ともあれ、このデータに接して、「高校入試や大学入試以上に、就職活動も頑張るべきだな」と私は思った。「とりあえず大学へ行け」を当然視するなら、「とりあえず大企業を目指せ」をいわないのは片手落ち。
私には関係ない話だった……。おそらく世間の9割の人にとっても関係ない話だと思う。「将来有望」な人はお疲れ様。どうぞ好きなだけ悩んでいてください。

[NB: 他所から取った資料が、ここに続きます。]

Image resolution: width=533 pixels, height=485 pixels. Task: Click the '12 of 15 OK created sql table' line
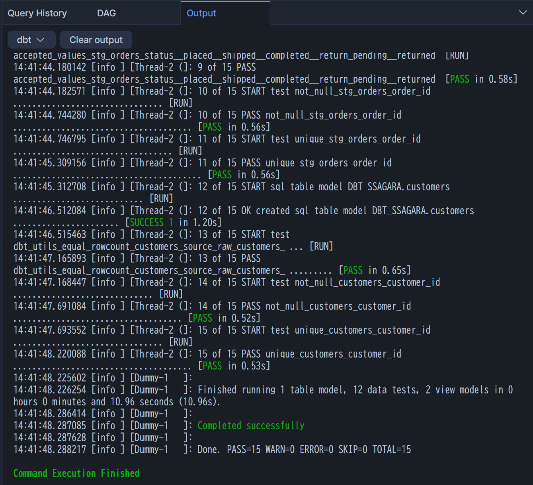tap(336, 211)
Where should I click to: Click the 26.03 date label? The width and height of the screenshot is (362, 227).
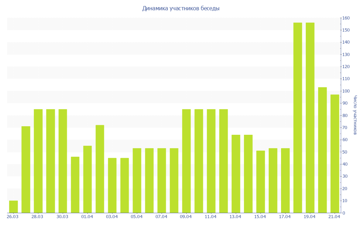(x=13, y=217)
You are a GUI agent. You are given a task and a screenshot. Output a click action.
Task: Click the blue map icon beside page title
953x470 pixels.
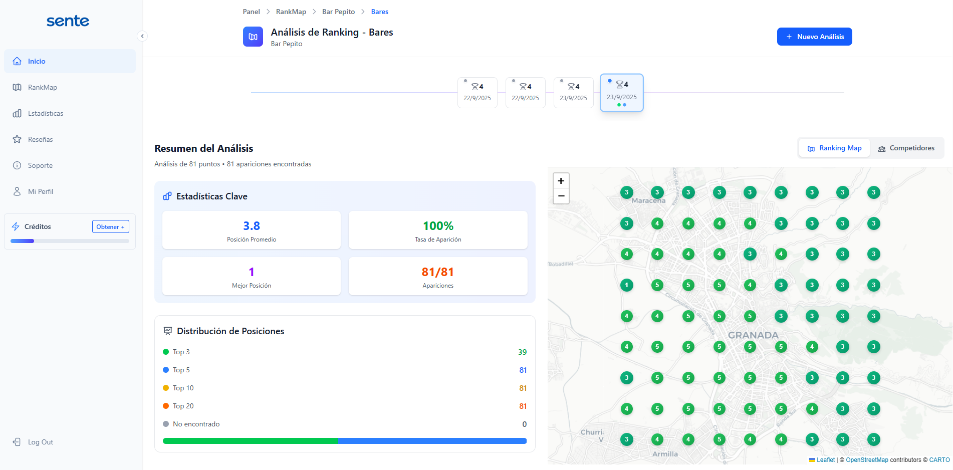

私(たち)にできることは、当たる確率の高い箱からくじを引くことだけ。「絶対に外れくじを引かない方法」は夢物語と諦めるしかない。「中学レベルの勉強なんて頑張れば誰でも100点を取れる」とか素朴に信じてる連中の言葉に騙されてバカを見るのは、もうたくさん。凡才には凡才向きの戦術がある。

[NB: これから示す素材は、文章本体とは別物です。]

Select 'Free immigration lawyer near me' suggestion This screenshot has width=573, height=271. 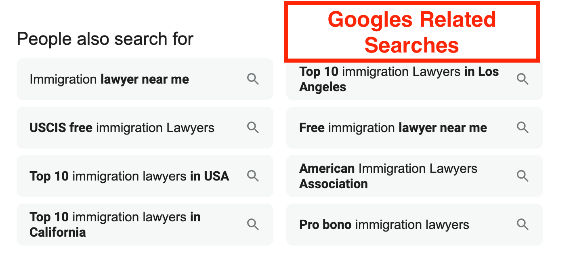pyautogui.click(x=393, y=128)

会社にはシステムとしての力があって、同じ能力の人でも、優秀なシステムの中で働けば、大きなアウトプットを実現できる。優秀な機械だって、部品の大半はふつうのネジや鉄板。組織も同じ。組織の大半はふつうの人で十分なのであって、ここに「ふつうの人は勤務先次第で大いに得をできる」理由があります。
何年経っても、はてブ界隈では世間の1割未満の人に向けた記事が大人気。利用者が増えたら状況が変わるのかと思ったけど、全然変わらない。以前は、テレビが「きれいごと」を並べ立てるのは番組の製作者がエリートだからなのかと思っていた。でも実際はそうでなく、建前の物語を欲している人が世の中に多いらしい。

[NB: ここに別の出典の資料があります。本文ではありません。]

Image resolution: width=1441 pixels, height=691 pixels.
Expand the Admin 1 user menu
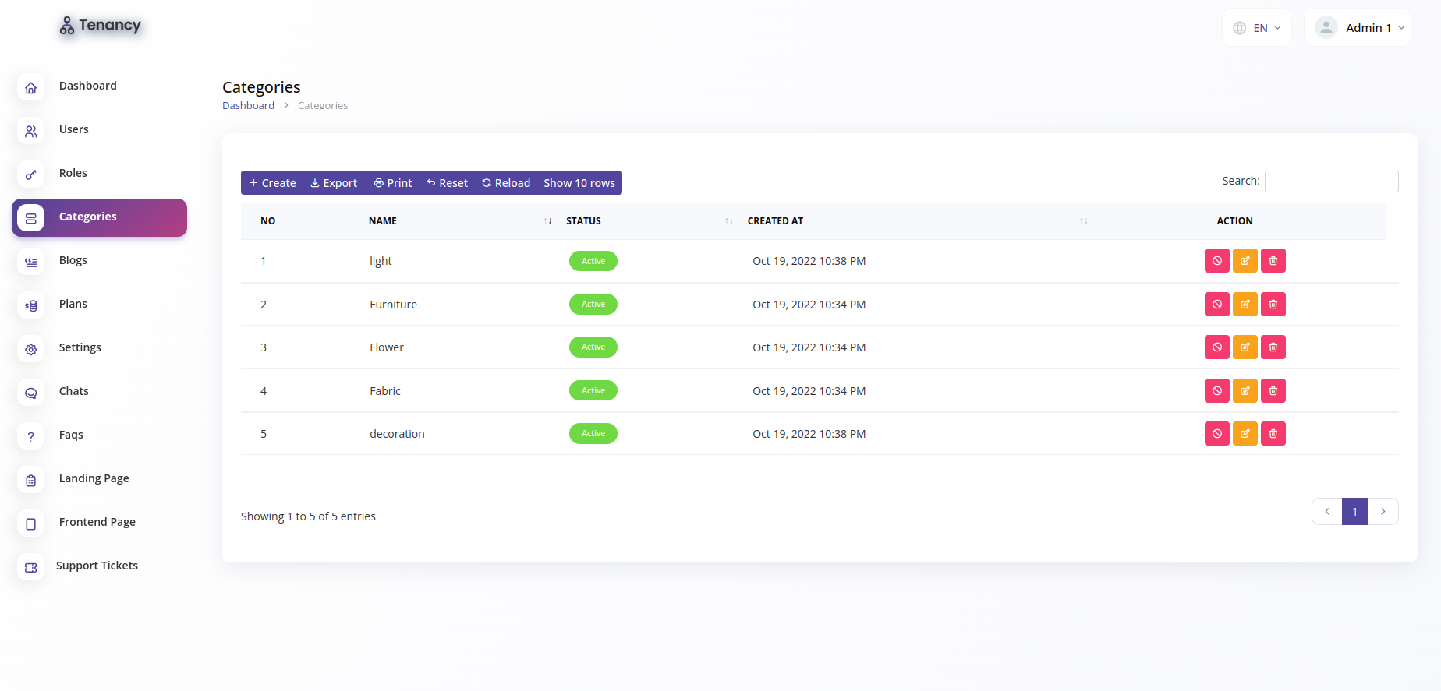(1358, 28)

ただ、少し気になるのは、本音剥き出しの親に対して、子の方は本音まで建前に染まっている人が目立つこと。ずっと夢を見続けられるだけの実力があればいいけど、実際にはどれもサボる口実でしかなくて、「もっと勉強すればよかった」「ちゃんと就活に取り組めばよかった」と後悔する人が少なくなさそうに思える。
大半の就活生に向けて本当に語るべきは、「履歴書の第三者チェックと面接の練習をやろう」くらいだと思う。受験勉強と違って、なぜか就活生の大半はぶっつけ本番。だから完全に対策した者勝ち。いまは鈴木健介『就活は子どもに任せるな』など、面接の練習に付き合う大人向けの解説書も安価に売られてる。建前論は挫折したときにすがればよく、まずは本音をきちんと見据えて実利を追うべき。
いやー、驚きますよね。この2011年において、JTBに興味をもつ学生を8万人も育てる日本の大学教育の質ってどうなんですかね。もうちょっと先見性のある学生を育てた方がいいんじゃないかと思いますけど。
JTBという一企業はともかく、半世紀以内に旅行業界自体がなくなることはない。先細りであれ、存続する。だから、この先ずっと続く戦線の縮小と撤退を担う人材は、当面必要とされ続ける。誰かがやらなきゃならない仕事なんだ。「8万人も」だからこそ、JTBでいいんだよ。
これほど大学進学率が高まった今、Chikirinさんが納得するキャリアプランを立てるような学生ばかりでは困るんだ。「何となく**が好きだから」程度の理由で、あちこちの業界に飛び込んでいく学生が主流でなければ、日本は大多数の若者が泣き暮らす国になってしまう。JTBに入社してから3年後には後悔しているかもしれないが、内定が出たそのときは「やったー!」と喜ぶ、そういう学生が大多数の方が健全だよ。
Chikirinさんの記事は、世間の上位3%程度の人、公立小学校のクラスでNo.1くらいの人に向けた話で、その他の有象無象の側である私たちには関係がない。こういうのを勘違いして、何の裏付けもなしに「自分はChikirinさんの側の人間だ」とか思い込んでも、いいことない。